##### Source material #####

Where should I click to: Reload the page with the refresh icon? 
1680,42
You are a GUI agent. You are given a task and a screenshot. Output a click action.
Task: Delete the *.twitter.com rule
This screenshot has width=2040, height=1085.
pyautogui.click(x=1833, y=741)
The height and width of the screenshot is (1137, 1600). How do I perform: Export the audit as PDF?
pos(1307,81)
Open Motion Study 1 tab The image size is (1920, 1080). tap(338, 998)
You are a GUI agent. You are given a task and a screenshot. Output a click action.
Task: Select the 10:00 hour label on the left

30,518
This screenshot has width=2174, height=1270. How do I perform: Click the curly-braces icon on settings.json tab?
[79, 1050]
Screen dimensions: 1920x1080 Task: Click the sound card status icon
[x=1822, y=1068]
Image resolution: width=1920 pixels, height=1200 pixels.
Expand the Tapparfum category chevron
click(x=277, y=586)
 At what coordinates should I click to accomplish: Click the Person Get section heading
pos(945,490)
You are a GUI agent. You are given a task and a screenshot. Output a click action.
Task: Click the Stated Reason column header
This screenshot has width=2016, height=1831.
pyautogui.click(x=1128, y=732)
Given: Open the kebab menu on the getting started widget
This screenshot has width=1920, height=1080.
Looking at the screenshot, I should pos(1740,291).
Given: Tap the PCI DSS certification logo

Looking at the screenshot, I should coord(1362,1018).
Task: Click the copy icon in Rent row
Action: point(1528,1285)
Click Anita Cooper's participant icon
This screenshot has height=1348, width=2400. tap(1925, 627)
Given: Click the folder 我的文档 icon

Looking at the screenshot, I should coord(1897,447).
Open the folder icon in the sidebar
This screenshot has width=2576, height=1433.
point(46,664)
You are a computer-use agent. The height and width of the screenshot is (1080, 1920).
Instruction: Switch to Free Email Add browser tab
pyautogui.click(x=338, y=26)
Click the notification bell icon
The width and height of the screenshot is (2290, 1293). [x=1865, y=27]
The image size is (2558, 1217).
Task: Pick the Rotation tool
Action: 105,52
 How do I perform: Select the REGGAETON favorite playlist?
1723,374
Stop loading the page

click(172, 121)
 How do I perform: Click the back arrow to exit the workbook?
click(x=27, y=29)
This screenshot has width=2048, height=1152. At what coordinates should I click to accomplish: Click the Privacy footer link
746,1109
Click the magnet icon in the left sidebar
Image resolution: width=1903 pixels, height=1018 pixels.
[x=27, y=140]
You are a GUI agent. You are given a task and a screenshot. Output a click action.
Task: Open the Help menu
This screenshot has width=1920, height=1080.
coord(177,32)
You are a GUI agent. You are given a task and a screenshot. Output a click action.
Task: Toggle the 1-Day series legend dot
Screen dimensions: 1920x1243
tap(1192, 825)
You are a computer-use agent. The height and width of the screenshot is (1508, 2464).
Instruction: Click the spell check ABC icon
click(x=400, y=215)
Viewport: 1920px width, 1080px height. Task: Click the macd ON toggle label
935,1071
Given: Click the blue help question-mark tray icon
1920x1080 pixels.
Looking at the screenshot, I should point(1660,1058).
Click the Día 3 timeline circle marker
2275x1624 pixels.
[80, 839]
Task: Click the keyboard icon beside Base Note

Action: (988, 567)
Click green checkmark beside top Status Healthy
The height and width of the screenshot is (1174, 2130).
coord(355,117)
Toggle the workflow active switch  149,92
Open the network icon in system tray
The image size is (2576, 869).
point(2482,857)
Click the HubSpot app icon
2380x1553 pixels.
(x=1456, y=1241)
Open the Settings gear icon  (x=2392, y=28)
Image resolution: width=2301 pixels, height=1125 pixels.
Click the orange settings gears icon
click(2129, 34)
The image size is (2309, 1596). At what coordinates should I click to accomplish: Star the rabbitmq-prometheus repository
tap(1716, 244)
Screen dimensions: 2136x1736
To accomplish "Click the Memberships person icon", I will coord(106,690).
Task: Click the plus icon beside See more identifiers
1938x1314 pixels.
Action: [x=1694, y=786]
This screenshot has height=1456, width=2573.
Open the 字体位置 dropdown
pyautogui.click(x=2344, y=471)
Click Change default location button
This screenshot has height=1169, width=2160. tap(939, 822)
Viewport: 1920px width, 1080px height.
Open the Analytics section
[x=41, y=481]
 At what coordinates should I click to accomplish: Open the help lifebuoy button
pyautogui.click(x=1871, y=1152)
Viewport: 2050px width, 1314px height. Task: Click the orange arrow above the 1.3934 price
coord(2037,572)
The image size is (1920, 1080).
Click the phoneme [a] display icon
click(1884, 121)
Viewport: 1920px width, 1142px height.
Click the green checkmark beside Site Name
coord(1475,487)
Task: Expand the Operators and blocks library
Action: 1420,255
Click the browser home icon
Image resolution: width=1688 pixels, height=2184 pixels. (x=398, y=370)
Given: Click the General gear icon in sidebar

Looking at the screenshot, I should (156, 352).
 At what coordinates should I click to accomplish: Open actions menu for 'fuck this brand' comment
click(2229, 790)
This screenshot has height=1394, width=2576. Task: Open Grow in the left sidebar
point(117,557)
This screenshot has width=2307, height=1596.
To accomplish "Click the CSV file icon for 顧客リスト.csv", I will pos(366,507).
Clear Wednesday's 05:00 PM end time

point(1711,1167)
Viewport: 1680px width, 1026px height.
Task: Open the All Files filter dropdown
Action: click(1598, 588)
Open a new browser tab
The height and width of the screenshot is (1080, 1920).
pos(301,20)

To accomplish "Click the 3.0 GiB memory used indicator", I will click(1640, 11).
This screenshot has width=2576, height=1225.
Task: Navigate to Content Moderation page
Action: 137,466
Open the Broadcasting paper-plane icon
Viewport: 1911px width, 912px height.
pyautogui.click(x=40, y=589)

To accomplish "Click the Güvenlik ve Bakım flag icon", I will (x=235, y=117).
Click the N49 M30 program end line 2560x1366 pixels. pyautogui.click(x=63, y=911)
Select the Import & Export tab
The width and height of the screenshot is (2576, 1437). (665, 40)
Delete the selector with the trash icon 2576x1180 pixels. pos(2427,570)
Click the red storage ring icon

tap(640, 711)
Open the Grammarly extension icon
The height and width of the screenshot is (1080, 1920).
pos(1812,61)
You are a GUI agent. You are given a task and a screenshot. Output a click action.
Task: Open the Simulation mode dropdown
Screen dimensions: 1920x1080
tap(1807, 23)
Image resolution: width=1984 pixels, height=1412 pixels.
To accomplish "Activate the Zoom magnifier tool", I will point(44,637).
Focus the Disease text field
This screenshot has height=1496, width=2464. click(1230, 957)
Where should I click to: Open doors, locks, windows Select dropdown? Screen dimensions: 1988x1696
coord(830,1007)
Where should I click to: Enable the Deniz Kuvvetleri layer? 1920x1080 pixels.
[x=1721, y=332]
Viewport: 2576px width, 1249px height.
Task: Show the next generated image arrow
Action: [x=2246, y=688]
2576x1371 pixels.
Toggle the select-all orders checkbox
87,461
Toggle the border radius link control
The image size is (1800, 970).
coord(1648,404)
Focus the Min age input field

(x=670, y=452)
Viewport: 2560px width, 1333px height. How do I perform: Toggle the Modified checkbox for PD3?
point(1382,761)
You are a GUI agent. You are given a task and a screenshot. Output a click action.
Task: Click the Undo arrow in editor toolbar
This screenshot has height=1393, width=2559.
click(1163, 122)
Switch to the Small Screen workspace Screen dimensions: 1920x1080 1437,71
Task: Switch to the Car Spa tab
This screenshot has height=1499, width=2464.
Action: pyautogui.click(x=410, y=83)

#####

### Task instructions
Within the data above, the lines from the one with "Viewport: 1920px width, 1080px height. Task: Click" to the one with "Image resolution: width=2301" must be repeated exactly; no other line belongs in the answer.

### Response to this exercise
Viewport: 1920px width, 1080px height. Task: Click the macd ON toggle label
935,1071
Given: Click the blue help question-mark tray icon
1920x1080 pixels.
Looking at the screenshot, I should point(1660,1058).
Click the Día 3 timeline circle marker
2275x1624 pixels.
[80, 839]
Task: Click the keyboard icon beside Base Note

Action: (988, 567)
Click green checkmark beside top Status Healthy
The height and width of the screenshot is (1174, 2130).
coord(355,117)
Toggle the workflow active switch  149,92
Open the network icon in system tray
The image size is (2576, 869).
point(2482,857)
Click the HubSpot app icon
2380x1553 pixels.
(x=1456, y=1241)
Open the Settings gear icon  (x=2392, y=28)
Image resolution: width=2301 pixels, height=1125 pixels.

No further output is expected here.